Reproduce every row below verbatim, from first to last.

--- Start of MATERIAL ---

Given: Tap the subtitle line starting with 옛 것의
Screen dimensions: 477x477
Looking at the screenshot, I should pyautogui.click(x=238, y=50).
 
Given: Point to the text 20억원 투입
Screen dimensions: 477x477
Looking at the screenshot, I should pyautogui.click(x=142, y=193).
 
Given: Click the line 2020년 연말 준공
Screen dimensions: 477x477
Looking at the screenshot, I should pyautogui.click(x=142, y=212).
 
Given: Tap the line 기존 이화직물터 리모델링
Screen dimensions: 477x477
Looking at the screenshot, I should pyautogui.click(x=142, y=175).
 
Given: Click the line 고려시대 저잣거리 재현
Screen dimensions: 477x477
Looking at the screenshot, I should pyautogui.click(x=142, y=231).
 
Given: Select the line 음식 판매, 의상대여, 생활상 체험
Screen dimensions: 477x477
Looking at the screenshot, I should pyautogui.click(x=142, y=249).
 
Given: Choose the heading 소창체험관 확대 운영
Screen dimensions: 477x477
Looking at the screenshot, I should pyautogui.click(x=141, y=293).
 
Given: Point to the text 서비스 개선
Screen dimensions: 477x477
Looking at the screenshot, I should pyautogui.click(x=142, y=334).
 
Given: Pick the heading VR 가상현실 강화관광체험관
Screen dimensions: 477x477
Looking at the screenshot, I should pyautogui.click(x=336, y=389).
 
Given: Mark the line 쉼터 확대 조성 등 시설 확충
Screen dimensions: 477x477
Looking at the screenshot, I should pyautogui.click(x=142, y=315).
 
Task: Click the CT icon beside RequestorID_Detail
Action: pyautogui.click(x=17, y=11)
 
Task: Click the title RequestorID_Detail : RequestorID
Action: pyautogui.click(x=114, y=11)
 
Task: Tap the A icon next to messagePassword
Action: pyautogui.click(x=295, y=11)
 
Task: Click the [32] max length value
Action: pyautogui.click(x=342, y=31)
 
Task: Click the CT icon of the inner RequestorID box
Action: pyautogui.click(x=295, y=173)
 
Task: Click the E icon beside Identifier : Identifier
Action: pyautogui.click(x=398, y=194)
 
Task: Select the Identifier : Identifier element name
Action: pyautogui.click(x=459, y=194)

--- End of MATERIAL ---

## FINAL RESULT
Given: Tap the subtitle line starting with 옛 것의
Screen dimensions: 477x477
Looking at the screenshot, I should pyautogui.click(x=238, y=50).
 
Given: Point to the text 20억원 투입
Screen dimensions: 477x477
Looking at the screenshot, I should pyautogui.click(x=142, y=193).
 
Given: Click the line 2020년 연말 준공
Screen dimensions: 477x477
Looking at the screenshot, I should pyautogui.click(x=142, y=212).
 
Given: Tap the line 기존 이화직물터 리모델링
Screen dimensions: 477x477
Looking at the screenshot, I should pyautogui.click(x=142, y=175).
 
Given: Click the line 고려시대 저잣거리 재현
Screen dimensions: 477x477
Looking at the screenshot, I should pyautogui.click(x=142, y=231).
 
Given: Select the line 음식 판매, 의상대여, 생활상 체험
Screen dimensions: 477x477
Looking at the screenshot, I should pyautogui.click(x=142, y=249).
 
Given: Choose the heading 소창체험관 확대 운영
Screen dimensions: 477x477
Looking at the screenshot, I should pyautogui.click(x=141, y=293).
 
Given: Point to the text 서비스 개선
Screen dimensions: 477x477
Looking at the screenshot, I should pyautogui.click(x=142, y=334).
 
Given: Pick the heading VR 가상현실 강화관광체험관
Screen dimensions: 477x477
Looking at the screenshot, I should pyautogui.click(x=336, y=389).
 
Given: Mark the line 쉼터 확대 조성 등 시설 확충
Screen dimensions: 477x477
Looking at the screenshot, I should pyautogui.click(x=142, y=315).
 
Task: Click the CT icon beside RequestorID_Detail
Action: pyautogui.click(x=17, y=11)
 
Task: Click the title RequestorID_Detail : RequestorID
Action: pyautogui.click(x=114, y=11)
 
Task: Tap the A icon next to messagePassword
Action: pyautogui.click(x=295, y=11)
 
Task: Click the [32] max length value
Action: pyautogui.click(x=342, y=31)
 
Task: Click the CT icon of the inner RequestorID box
Action: pyautogui.click(x=295, y=173)
 
Task: Click the E icon beside Identifier : Identifier
Action: pyautogui.click(x=398, y=194)
 
Task: Select the Identifier : Identifier element name
Action: pyautogui.click(x=459, y=194)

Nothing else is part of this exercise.